Apple tried skipping the entire game by literally rebranding AI as "Apple Intelligence" at their June 2024 WWDC announcement. They genuinely thought brand strength would compensate for technical gaps.
It didn't.
Try This:
Map your organization's actual data ownership right now versus what you'd legitimately need for competitive AI capabilities in your specific industry.
If the gap feels enormous, you're seeing reality clearly instead of through optimistic projections. Most companies discovering they're data-poor in the AI era are pivoting hard to either aggressive acquisition strategies or accepting they'll rent intelligence from providers who solved this problem years ago.

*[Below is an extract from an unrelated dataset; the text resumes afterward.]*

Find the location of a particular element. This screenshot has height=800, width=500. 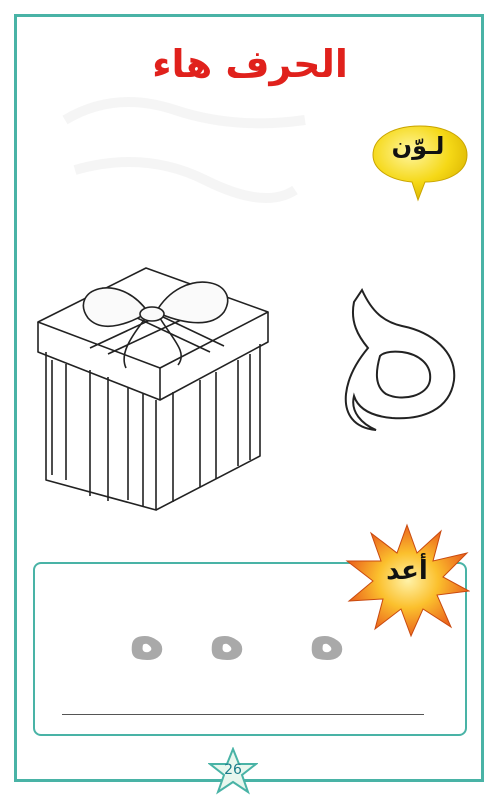

faint-watermark-decoration is located at coordinates (184, 150).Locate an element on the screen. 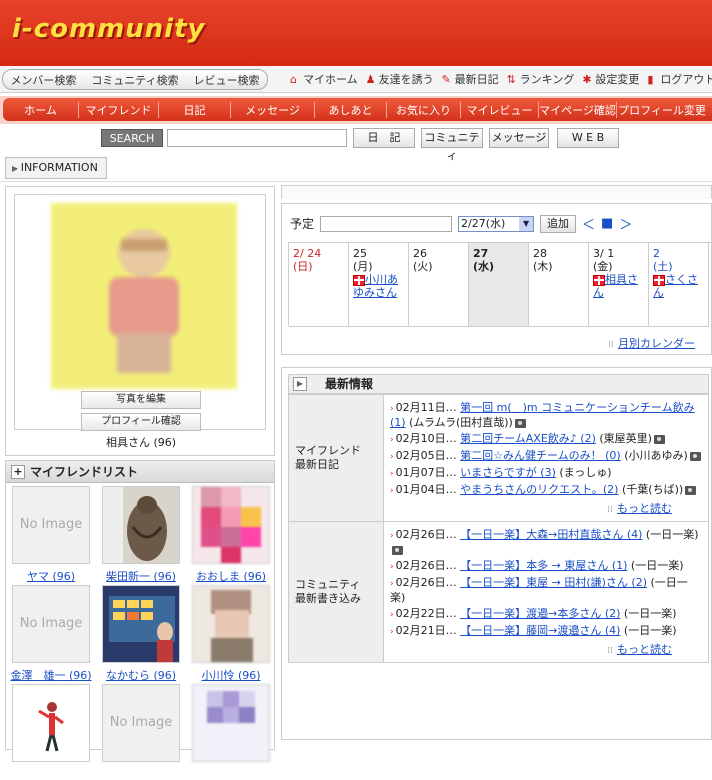 The height and width of the screenshot is (780, 712). news-item: › 02月26日… 【一日一楽】東屋 → 田村(謙)さん (2) (一日一楽) is located at coordinates (546, 590).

Neither answer feels comfortable, but both beat pretending privacy concerns excuse strategic inaction while your competitors build sustainable advantages quarter after quarter.
3 – Arrogance Compounds Exponentially In AI 🔥
Apple thought they were bigger than the moment.
Brutal miscalculation.
When their head of foundation models left for Meta, Apple didn't compete.
At all.
Meta reportedly paid $200 million. Apple offered stock options and brand prestige. The talent drain became catastrophic as engineers who understood transformer architecture at scale walked to rivals paying market rates.
Then came peak arrogance.
Rebranding AI as "Apple Intelligence" during WWDC.
Wild.
They tried owning the category through marketing while their technology lagged years behind. The market responded with multiple class action lawsuits over promised features that never materialized.
Apple ran an internal bake-off between Google, OpenAI, and Anthropic for this partnership. Google won on price, undercutting Anthropic's $1,500,000,000 bid.
Think about that for a second, y’all. The world's richest company asking three rivals to compete for the privilege of fixing their broken AI while those same rivals build commanding leads in the market.
Even this billion-dollar rental is reportedly temporary.
Apple claims they're developing their own trillion-parameter model for 2026 or 2027.
But that's not how frontier AI works.
By the time they ship something matching today's capabilities, the frontier moves two generations ahead. They'll compete in minor leagues pretending it's the championship.
Try This:
Write down every single area where you're telling yourself your organization will catch up to AI leaders later. Then actually research how far ahead those leaders are right now in those specific domains.
The uncomfortable truth nobody wants to hear? Most legacy advantages don't carry companies through paradigm shifts like AI.
The gap between acknowledging that reality and actually acting on it costs compounding advantages every single quarter you delay. Apple's story is the ultimate cautionary tale about companies assuming their past dominance somehow guarantees future relevance when the entire game changes overnight.